The written word can not come close to expressing the degree of anger and sadness I'm feeling right now.  Why did God let him get sick?  In the middle of the week?  Why couldn't it have been during this 3-day weekend coming up?   God knows what we're going to face at the end of November.  I needed the 'security' that a stockpile of vacation hours gave me.  It feels like that rug of security has just been snatched from under my feet.  Is this some attempt on God's part to get my attention? 

I just can't even go there this morning.  Too angry and upset.
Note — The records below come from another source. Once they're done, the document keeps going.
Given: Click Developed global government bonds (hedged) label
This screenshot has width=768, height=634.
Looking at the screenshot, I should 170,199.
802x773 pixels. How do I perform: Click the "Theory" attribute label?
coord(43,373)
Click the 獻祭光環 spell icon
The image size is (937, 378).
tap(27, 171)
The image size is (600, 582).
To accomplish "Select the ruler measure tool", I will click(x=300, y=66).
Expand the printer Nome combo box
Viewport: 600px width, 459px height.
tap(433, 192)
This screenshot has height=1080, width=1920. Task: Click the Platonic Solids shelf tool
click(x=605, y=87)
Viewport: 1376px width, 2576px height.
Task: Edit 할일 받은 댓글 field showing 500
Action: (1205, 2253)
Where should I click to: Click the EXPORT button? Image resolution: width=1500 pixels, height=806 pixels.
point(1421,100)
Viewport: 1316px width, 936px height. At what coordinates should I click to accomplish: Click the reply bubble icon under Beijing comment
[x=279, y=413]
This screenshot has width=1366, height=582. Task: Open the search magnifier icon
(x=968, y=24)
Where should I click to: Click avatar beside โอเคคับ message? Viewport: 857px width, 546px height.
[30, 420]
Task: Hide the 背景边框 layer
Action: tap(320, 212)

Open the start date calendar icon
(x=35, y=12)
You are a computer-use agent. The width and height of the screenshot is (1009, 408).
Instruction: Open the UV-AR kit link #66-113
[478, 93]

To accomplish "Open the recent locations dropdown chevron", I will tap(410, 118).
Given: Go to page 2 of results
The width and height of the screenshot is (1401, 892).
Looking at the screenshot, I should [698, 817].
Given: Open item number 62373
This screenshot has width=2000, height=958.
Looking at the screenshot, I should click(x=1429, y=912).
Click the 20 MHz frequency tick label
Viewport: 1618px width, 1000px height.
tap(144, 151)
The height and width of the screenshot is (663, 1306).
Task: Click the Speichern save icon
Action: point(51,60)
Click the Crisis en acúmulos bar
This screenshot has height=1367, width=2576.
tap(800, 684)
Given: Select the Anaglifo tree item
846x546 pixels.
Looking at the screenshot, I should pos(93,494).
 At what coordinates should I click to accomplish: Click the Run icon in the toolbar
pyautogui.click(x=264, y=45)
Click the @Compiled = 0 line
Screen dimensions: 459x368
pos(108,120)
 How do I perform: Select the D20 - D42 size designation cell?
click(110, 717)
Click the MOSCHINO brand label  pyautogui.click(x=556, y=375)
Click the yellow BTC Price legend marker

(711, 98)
Yesterday, I met with the lady from Kids Path.  I cried through most of it - started as soon as I pulled into a parking space.  She was kind and understanding, but it's so difficult to talk about Elliana's birth day.  To think about what that day will be like, what her first cry will sound like, what her face will look like.

I told Jason last night that each appointment, each step we take, makes it feel more real.  This is actually going to happen.  In about 12 weeks.  And it's coming too fast.

I'd really like to insert a very ugly word right here.  Because I do not want to acknowledge the other side to something I wrote a few paragraphs ago. 

God knows.

Makes me so angry.  But I know - somewhere in the roots of everything I know to be true about God - if I'd let it, that statement, 'God knows', would comfort me, too.